Similar to the case of voltage support provision, oscillation damping does not require securing power reserves but proper power management and flexibility.

In the previous ancillary services presented, control variables were clearly identified to each end (i.e. frequency-active power, voltage-reactive power), while it is not the case of power oscillations. These oscillations are a natural response of the power system and/or other connected systems to any perturbation which could excite it. The oscillations can be observed in any electrical variable, including power, voltage and phase angle, among others.

Historically, the stability problem (commonly known as small signal stability) has been mainly the synchronous generators, as they are the large dominating machines governing the dynamics of power system under low renewable penetration. However, lately new causes of oscillations are evolving due to control interactions or sub-synchronous oscillations. Generally, oscillation modes can be classified depending on the systems that provoke it and their frequency, as follows:

  • Inter-area: the oscillations due to an interaction of a group of generators nearby (area) with another group of generators in another area which are interconnected (typical frequency range of 0.1–0.7 Hz).

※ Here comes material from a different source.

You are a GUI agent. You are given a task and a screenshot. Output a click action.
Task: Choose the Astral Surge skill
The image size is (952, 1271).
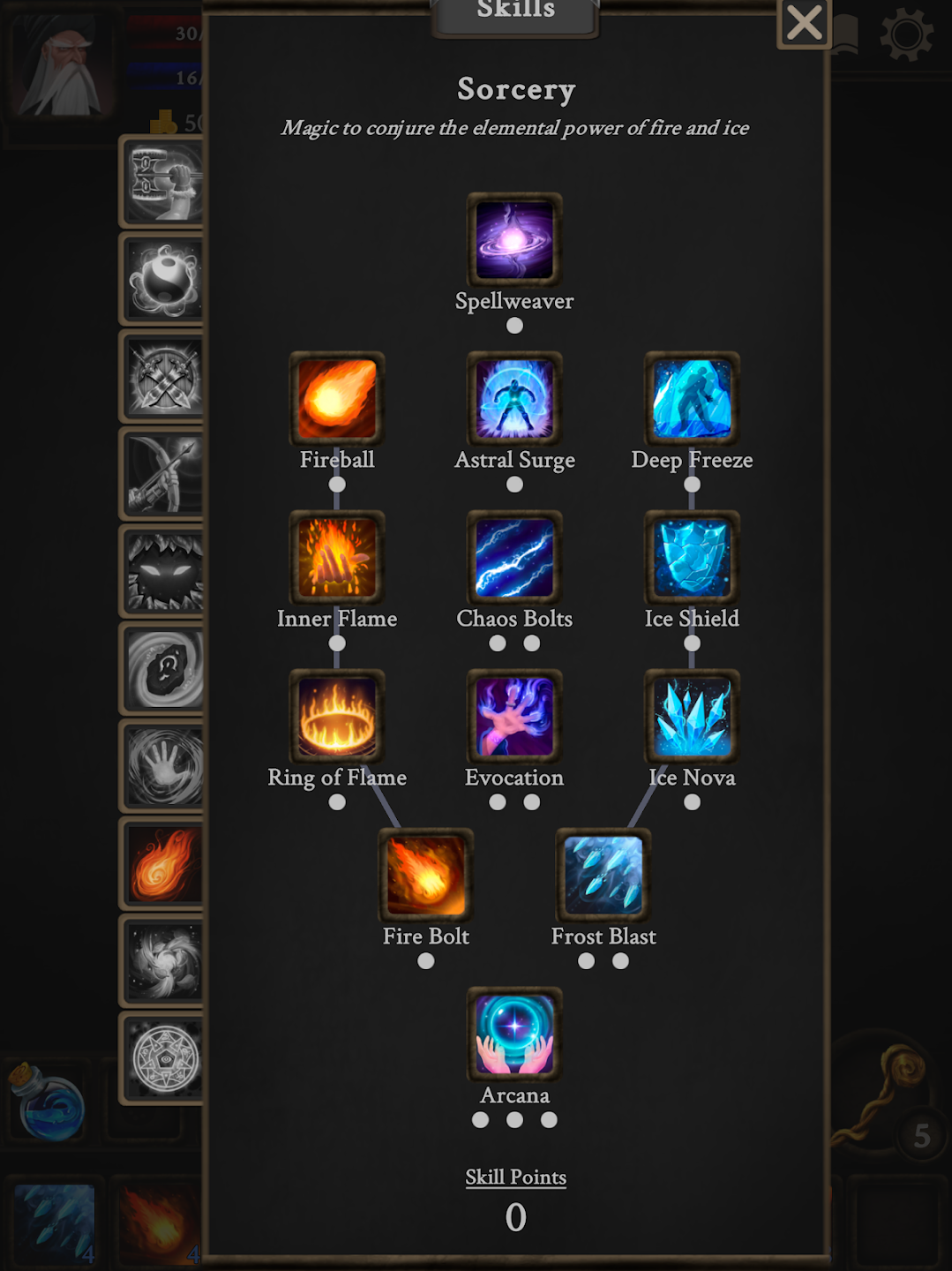[514, 398]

  • Intra-area: the oscillations of a single generator to the rest of the system or area (typical frequency range of 0.7–2 Hz).

  • Torsional: this is interactions among the mechanical electrical parts of a generator (typical frequency range: above 2 Hz).

  • Control: this is related to the interplay between the controllers themselves and power system dynamics (typical frequency range: above 2 Hz).

The last two types are commonly known as sub-synchronous resonances.

Due to the importance of this stability problem, some grid codes are already requesting this service to provide oscillation damping as well as ensure that integrated controllers provide other services do not cause unexpected oscillations [27].

A common simple model for designing power oscillation enhancement controllers in conventional generation (known as power system stabilizers) is the well-known Heffron-Phillips, which represents a conventional generator connected to an infinite bus [28]; this model is built in MATLAB/Simulink as shown in Figure 12.

Figure 12.

Heffron-Phillips model for a synchronous generator-infinite bus model.

The beauty of such model is that it presents a very simple case presenting the minimum dynamics of a conventional generator allowing the design of the PSS to damp out the local (inner) oscillations. As it can be seen normally, the PSS uses the frequency or generator speed as an input and modifies the exciter voltage. The conventional control structure includes a washout filter, to ensure acting only on the desired frequency range, and after that a phase compensator (or lead/lag block) which ensures the proper modification of the dynamic response of the generator.

4.1 Wind power to mitigate oscillation resonances

As previously stated, such oscillations could be damped or mitigated by the proper regulation of WT controllable variables. To apply this without major modifications of WT control, a supplementary controller could be integrated. From a wind power perspective, the input signal for the supplementary controller could be any signal that ensures observability of the oscillations (e.g. active power, frequency, phase angle of synchronous generators, voltage magnitude and/or phase) and produces a signal which could impact power flow within the power system (e.g. active and/or reactive power reference of WT and voltage at the connection point, among others).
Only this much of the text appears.